Her death is a stark reminder that enforcement without accountability can cost innocent lives—and destroy families. It raises urgent questions about the use of force by a domestic agency that should be focused on lawful, proportionate action, not militarized confrontation. Adding flame to the fire, President Donald J. Trump, Vice President J.D. Vance, and Secretary of Homeland Security Kristi Noem all defended her killing by calling Renee Good and her wife “domestic terrorists.”

ICE Undermines Democracy, Does Not Uphold It

Democracy depends on due process. Yet ICE operates in a legal system where civil detention can mean prolonged confinement without the full protection guaranteed in criminal court. People can be detained far from home, denied meaningful access to counsel, and deported through fast-track proceedings that prioritize speed over fairness. Legal residents, asylum seekers, and long-term community members are routinely swept into this system. When liberty can be taken without full constitutional safeguards, democracy is already in retreat.

ICE’s defenders often invoke public safety, but this claim collapses under scrutiny. The majority of ICE arrests are not of violent criminals but of people whose primary offense is a civil immigration violation. Meanwhile, evidence consistently shows that immigrant communities—documented or not—commit crimes at lower rates than native-born citizens. The agency’s most visible actions—workplace raids, courthouse arrests, and neighborhood sweeps—do not make communities safer. They make them quieter, more fearful, and less likely to cooperate with police or civic institutions.

Even more troubling is how easily ICE becomes a political instrument. Enforcement priorities swing wildly from one administration to the next, not because the law changes, but because presidential rhetoric does. This volatility reveals a deeper problem: ICE possesses enormous discretionary power with weak democratic oversight. In practice, that discretion allows immigration enforcement to be weaponized for political signaling—who belongs, who is suspect, who should be afraid.

Reform or Abolition: A Democratic Imperative

The public must confront a crucial question: Can ICE be reformed, or must it be abolished and replaced? Meaningful reform would require stripping the agency of its broad enforcement and detention authority, separating civil immigration administration from criminal investigation, and placing every enforcement action under clear judicial oversight. It would mandate full transparency and independent civilian review of uses of force, along with strict limits on civil detention and guaranteed legal representation in immigration proceedings.
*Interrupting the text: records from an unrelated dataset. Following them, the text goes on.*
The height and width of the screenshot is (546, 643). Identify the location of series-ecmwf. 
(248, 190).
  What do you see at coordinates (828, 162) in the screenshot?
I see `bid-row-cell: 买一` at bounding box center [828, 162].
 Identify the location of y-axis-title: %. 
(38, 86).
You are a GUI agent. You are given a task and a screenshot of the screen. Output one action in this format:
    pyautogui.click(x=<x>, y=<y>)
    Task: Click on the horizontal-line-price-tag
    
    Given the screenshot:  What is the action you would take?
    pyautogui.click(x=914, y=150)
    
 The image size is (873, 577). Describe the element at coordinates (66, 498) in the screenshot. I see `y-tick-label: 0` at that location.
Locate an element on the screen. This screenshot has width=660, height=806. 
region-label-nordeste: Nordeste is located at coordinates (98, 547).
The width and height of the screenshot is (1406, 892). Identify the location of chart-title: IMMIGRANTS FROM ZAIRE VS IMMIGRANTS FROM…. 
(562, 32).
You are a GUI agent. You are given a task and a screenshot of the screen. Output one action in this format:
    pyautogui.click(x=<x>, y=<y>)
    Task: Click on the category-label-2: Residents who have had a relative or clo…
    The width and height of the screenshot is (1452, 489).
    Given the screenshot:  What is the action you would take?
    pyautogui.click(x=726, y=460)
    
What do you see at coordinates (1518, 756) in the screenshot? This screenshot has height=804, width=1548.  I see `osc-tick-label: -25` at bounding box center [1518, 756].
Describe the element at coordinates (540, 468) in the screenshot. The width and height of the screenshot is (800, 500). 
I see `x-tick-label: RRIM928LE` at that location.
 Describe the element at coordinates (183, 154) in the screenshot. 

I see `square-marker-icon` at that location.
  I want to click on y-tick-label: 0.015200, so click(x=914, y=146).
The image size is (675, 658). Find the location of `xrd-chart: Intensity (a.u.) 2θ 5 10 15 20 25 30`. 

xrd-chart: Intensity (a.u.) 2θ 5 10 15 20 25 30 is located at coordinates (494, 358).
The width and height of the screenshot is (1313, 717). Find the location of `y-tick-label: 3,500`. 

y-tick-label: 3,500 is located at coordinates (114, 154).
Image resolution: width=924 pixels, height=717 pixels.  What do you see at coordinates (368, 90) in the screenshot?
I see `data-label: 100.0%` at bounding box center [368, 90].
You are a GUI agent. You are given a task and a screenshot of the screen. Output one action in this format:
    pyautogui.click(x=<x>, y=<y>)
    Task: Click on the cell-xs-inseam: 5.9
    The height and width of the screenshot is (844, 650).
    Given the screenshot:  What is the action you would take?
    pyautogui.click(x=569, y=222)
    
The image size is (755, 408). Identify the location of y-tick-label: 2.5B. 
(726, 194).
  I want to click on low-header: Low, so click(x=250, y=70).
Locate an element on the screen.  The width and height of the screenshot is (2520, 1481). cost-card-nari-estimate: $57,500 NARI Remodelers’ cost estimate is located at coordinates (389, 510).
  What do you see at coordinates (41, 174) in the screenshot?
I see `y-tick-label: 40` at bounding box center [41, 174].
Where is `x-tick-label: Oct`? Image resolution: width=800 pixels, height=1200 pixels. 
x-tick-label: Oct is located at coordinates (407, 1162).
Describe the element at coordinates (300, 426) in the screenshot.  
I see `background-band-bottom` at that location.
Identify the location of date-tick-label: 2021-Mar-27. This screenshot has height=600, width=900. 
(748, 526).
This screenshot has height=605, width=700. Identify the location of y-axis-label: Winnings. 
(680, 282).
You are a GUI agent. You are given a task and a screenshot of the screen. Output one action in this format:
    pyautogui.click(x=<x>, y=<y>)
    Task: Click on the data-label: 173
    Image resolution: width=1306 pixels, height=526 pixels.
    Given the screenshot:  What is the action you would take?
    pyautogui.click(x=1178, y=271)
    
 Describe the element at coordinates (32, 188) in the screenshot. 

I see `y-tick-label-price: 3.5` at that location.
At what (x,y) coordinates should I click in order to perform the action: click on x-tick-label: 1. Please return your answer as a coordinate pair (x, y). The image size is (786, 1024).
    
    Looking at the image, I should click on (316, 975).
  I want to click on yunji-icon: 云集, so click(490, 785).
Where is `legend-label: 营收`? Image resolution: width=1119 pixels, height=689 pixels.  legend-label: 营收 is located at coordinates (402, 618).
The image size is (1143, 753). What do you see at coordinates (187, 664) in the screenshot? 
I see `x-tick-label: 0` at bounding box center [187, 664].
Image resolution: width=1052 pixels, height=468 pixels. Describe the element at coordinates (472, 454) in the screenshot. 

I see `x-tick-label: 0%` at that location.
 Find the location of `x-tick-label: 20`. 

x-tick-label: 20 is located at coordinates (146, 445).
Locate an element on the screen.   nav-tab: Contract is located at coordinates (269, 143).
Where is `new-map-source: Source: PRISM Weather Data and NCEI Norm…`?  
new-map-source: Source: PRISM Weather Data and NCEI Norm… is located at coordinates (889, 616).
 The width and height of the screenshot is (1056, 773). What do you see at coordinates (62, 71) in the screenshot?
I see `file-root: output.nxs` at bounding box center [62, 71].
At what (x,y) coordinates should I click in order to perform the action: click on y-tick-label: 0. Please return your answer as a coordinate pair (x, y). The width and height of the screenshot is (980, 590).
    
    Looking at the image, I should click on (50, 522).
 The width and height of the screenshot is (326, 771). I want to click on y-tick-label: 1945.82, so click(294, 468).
But reform risks being superficial if the underlying culture of impunity remains. Abolition advocates argue that the functions ICE now performs—immigration processing, asylum adjudication, workplace compliance—should be transferred to civil, non-coercive agencies that operate with strict adherence to rights protections. Criminal investigations should remain with law enforcement agencies that are accountable, trained, and constrained by constitutional norms.

A democracy that enforces unjust systems unjustly erodes the legitimacy of law itself. Rule of law is not measured by how harshly a government can punish, but by how faithfully it protects rights while administering policy.

ICE, as it exists today, does not strengthen American democracy. It corrodes it. And until the United States is willing to reckon with that truth—through reform or abolition—tragedies like the killing of Renee Good will continue, and with them, the weakening of democratic ideals we claim to uphold.